M. Michaelis: photography as a testimony. Once upon a time in El Garraf

Authors

  • Aitor Acilu Universidad de Navarra. Aitor Acilu, Arquitecto, Especialización en Paisaje y Medio Ambiente, Máster en Teoría e Historia y Doctor por la ETSA de la Universidad de Navarra Author
  • Carlos Labarta Universidad de Zaragoza. Carlos La barta. Arquitecto por la Universidad de Navarra. Becado Fulbright y Master in Design Studies (Harvard); Premio Extraordinario de Doctorado por la ETSAUN Author

Keywords:

Margaret Michaelis, Josep Lluis Sert, Torres Clavé, modern mediterranean architec ture, popular architecture, rural architecture, photography, GATCPAC, GATEPAC.

Abstract

With the arrival of modernity, treatises and manuals were abandoned, giving way to histories, narratives, stories that could explain and justify the approach and formal evolution of buildings.
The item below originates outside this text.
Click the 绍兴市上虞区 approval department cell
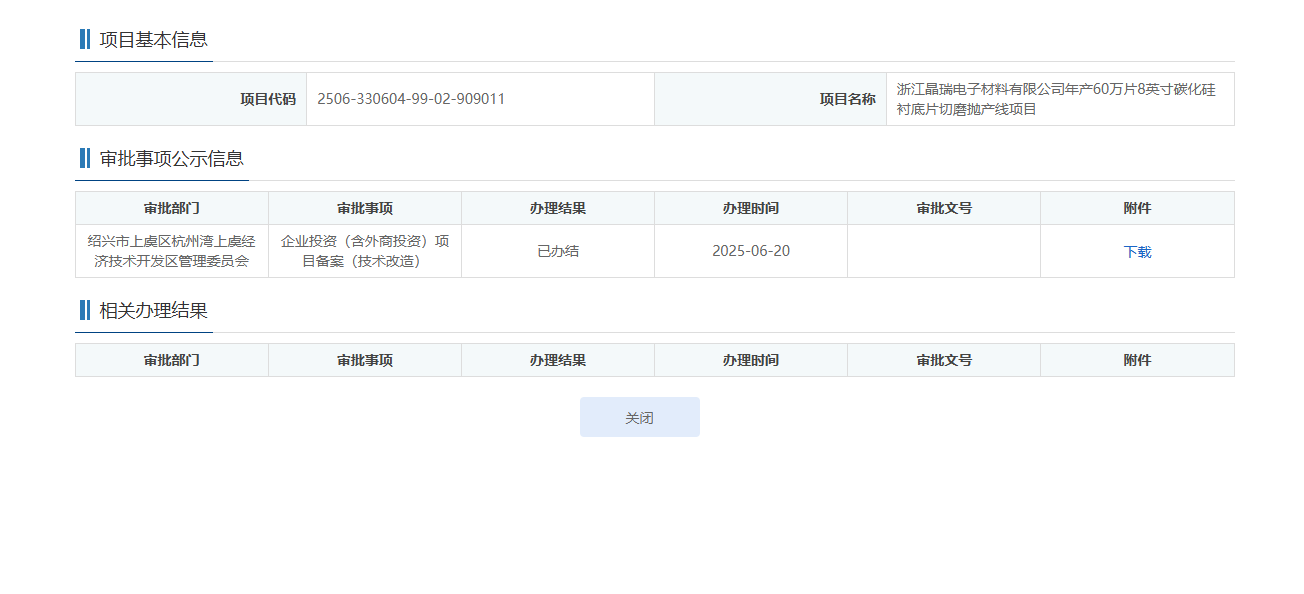 click(172, 252)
The role of photography in this context became fundamental. In 1935, the Austrian photographer Margaret Michaelis captured, through a series of photographs, the recently inaugurated weekend homes in the Garraf, designed by the GATEPAC architects Josep Torres Clavé and Josep Lluis Sert. The study of these images allows us to value the contribution of the work of the catalan architects in their interest in carrying out modern architecture with references to the popular and rural Mediterranean architecture. Through the construction of 3 weekend homes, defined from the combination of the same recognisable elements, the architects configured an architecture, that today can only be visited in Margaret Michaelis´s photographs. The aim of this work is to contribute to the recovery and enhancement of her point of view, anonymous and scarcely recognised until the time. Published in the magazine A.C: Documentos de Actividad Contemporánea —exhibited after Gropius or Helen and Szymon Syrkus works— only some of these photographs will travel in time and become a reference of interest among architects in the following decades, until our days. The current state of the buildings, and the remarkable changes on their configuration and context nowadays, make the photographs taken in 1935 a relevant testimony for the historiography of modern architecture, and can be considered its last reality.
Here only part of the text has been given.